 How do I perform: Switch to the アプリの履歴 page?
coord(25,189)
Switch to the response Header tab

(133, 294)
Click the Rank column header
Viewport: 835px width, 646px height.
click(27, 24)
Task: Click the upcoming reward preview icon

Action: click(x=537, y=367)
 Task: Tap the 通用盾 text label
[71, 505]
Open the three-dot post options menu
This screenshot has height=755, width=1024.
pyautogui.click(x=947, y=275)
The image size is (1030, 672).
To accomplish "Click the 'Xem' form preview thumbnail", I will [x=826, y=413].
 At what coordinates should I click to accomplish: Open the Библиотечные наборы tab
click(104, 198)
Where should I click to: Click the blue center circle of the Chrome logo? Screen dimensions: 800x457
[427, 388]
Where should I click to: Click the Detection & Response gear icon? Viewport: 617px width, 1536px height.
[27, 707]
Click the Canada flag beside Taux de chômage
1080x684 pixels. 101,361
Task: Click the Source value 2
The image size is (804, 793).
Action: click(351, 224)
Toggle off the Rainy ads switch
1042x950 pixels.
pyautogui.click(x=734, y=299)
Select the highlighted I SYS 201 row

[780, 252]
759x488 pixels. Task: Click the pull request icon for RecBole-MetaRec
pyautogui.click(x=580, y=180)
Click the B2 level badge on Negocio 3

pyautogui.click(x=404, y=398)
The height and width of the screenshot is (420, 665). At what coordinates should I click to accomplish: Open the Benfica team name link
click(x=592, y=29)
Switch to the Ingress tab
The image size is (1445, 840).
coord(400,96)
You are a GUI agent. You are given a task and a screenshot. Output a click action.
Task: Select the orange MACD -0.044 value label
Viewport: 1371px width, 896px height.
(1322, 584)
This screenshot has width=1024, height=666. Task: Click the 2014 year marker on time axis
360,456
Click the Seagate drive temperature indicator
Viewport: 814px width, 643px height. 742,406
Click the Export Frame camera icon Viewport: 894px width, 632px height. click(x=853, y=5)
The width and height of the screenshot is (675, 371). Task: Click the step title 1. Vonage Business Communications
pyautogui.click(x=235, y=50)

.....

= EXERCISE DIRECTIONS =
Turn the data above into a numbered list with one line per item, dropping any blank lines.

= OUTPUT OF THE TASK =
1.  How do I perform: Switch to the アプリの履歴 page?
2. coord(25,189)
3. Switch to the response Header tab
4. (133, 294)
5. Click the Rank column header
6. Viewport: 835px width, 646px height.
7. click(27, 24)
8. Task: Click the upcoming reward preview icon
9. Action: click(x=537, y=367)
10.  Task: Tap the 通用盾 text label
11. [71, 505]
12. Open the three-dot post options menu
13. This screenshot has height=755, width=1024.
14. pyautogui.click(x=947, y=275)
15. The image size is (1030, 672).
16. To accomplish "Click the 'Xem' form preview thumbnail", I will [x=826, y=413].
17.  At what coordinates should I click to accomplish: Open the Библиотечные наборы tab
18. click(104, 198)
19. Where should I click to: Click the blue center circle of the Chrome logo? Screen dimensions: 800x457
20. [427, 388]
21. Where should I click to: Click the Detection & Response gear icon? Viewport: 617px width, 1536px height.
22. [27, 707]
23. Click the Canada flag beside Taux de chômage
24. 1080x684 pixels. 101,361
25. Task: Click the Source value 2
26. The image size is (804, 793).
27. Action: click(351, 224)
28. Toggle off the Rainy ads switch
29. 1042x950 pixels.
30. pyautogui.click(x=734, y=299)
31. Select the highlighted I SYS 201 row
32. [780, 252]
33. 759x488 pixels. Task: Click the pull request icon for RecBole-MetaRec
34. pyautogui.click(x=580, y=180)
35. Click the B2 level badge on Negocio 3
36. pyautogui.click(x=404, y=398)
37. The height and width of the screenshot is (420, 665). At what coordinates should I click to accomplish: Open the Benfica team name link
38. click(x=592, y=29)
39. Switch to the Ingress tab
40. The image size is (1445, 840).
41. coord(400,96)
42. You are a GUI agent. You are given a task and a screenshot. Output a click action.
43. Task: Select the orange MACD -0.044 value label
44. Viewport: 1371px width, 896px height.
45. (1322, 584)
46. This screenshot has width=1024, height=666. Task: Click the 2014 year marker on time axis
47. 360,456
48. Click the Seagate drive temperature indicator
49. Viewport: 814px width, 643px height. 742,406
50. Click the Export Frame camera icon Viewport: 894px width, 632px height. click(x=853, y=5)
51. The width and height of the screenshot is (675, 371). Task: Click the step title 1. Vonage Business Communications
52. pyautogui.click(x=235, y=50)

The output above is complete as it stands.